A year and a half ago, I met what I thought was my other half. We had a long distance relationship and talked about everything.
He worked at a couple of low-paying jobs. We talked a lot about money because I have worked so hard to raise two kids alone and I am an entrepreneur. It is important to me that he contribute financially.
We decided he would go to work selling for my company. When he arrived, I could not bring in prospects without significant money for advertising. I asked him to get a job to help with expenses until we could pay for ads.
He didn’t. He sat around all day on social media.
When things got really difficult, he couldn’t seem to muster money from anywhere. Not selling, not borrowing, not a job. Now I am about to end it. I’ve supported him financially for a year.
I really do experience deep love and connection with him, but can’t reconcile his inability to contribute to our lives. Am I wrong to feel this way?
They say love is unconditional, but I feel his unwillingness to change is a deal breaker.
Elise, it is easier to fool somebody than it is to convince them they were fooled. That is why it is logical for you to believe he didn’t come to mooch, and that is why it is hard to accept that you will never get back any of the money you spent on him.
Because you don’t want to believe you got fooled, now you are questioning whether you had unconditional love for him. But you can love someone unconditionally who doesn’t love you unconditionally. The response is that your love gets switched off.

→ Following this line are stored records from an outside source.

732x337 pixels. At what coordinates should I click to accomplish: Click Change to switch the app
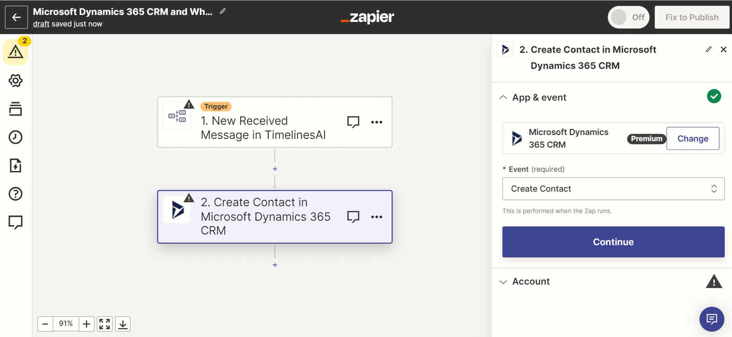(x=692, y=139)
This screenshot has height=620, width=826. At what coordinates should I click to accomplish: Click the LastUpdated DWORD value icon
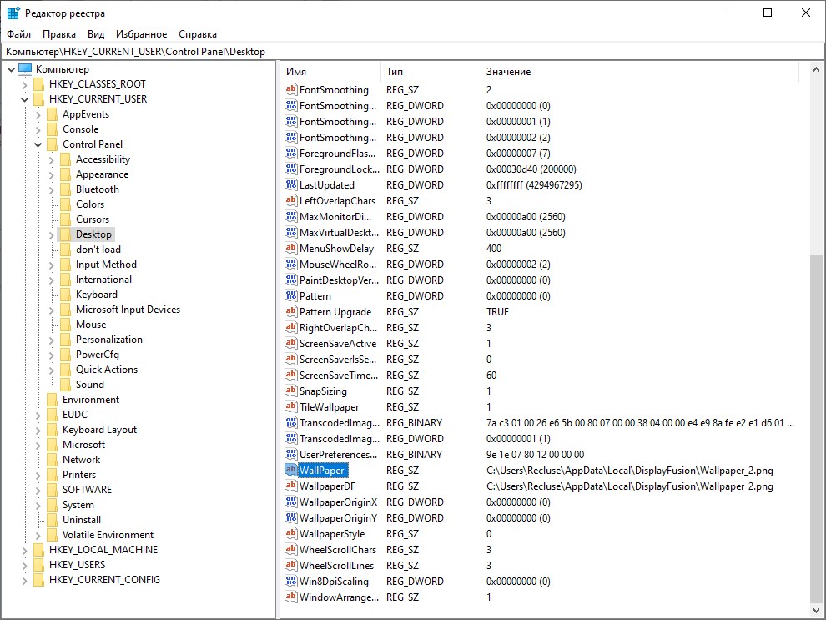tap(290, 185)
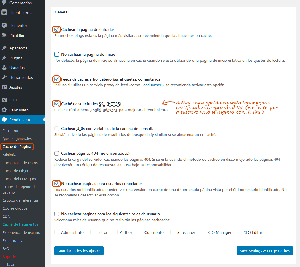This screenshot has height=267, width=300.
Task: Click the Apariencia paintbrush icon
Action: pos(4,48)
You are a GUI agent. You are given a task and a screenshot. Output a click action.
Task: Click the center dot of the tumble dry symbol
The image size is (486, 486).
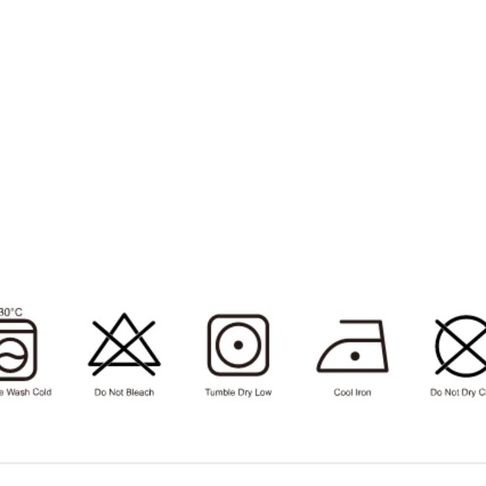tap(238, 345)

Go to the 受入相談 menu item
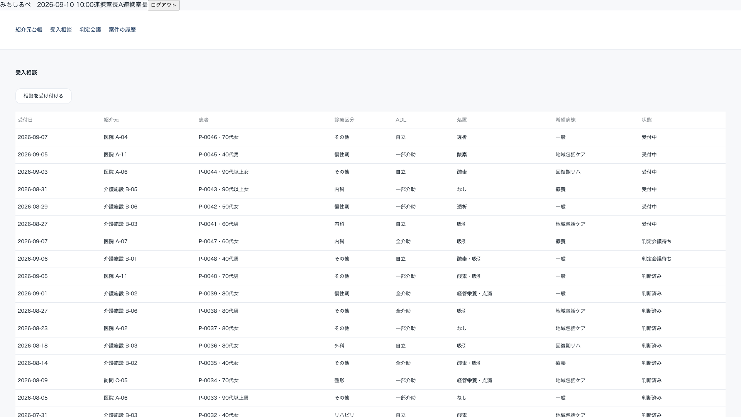61,30
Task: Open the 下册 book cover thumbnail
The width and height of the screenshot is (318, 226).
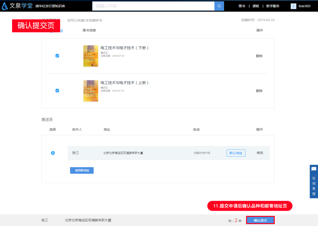Action: coord(91,56)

For a relationship to be truly successful, unconditional love must meet unconditional love. When unconditional love doesn’t meet itself, that love must stop, it must go away, it must leave.
You are not wrong to feel as you do. You can only love him to the extent you cannot live with a man who mooches off you.
~ Wayne & Tamara
I found out my boyfriend of three years was cheating. We have a child together and I love him very much. But this is the third time he’s cheated on me. I forgave him the first two times, but this time I told him I have to think things over.
While I was thinking things over, I started talking to another guy I like a little bit, too. Now I’m confused. Should I let a three year relationship go down the drain and start a new one, or should I tell him we can work it out one last time, but that’s it!
Kendra, you don’t have three years invested in this relationship. Each time he cheated, the clock moved back to day one. It’s day one, this man is a cheater, the question is, should I date him?
You think you can give him an ultimatum. “This is the last time I will take you back.” No matter how explicitly you put it to him, he’s not going to believe you because you took him back once and then once again.
He has proof on his side that you will take him back. You have no proof to offer that you won’t. He can view your ultimatum in one of two ways. First, I need to get better at concealing my cheating. Or second, why bother concealing? She’s not going anywhere.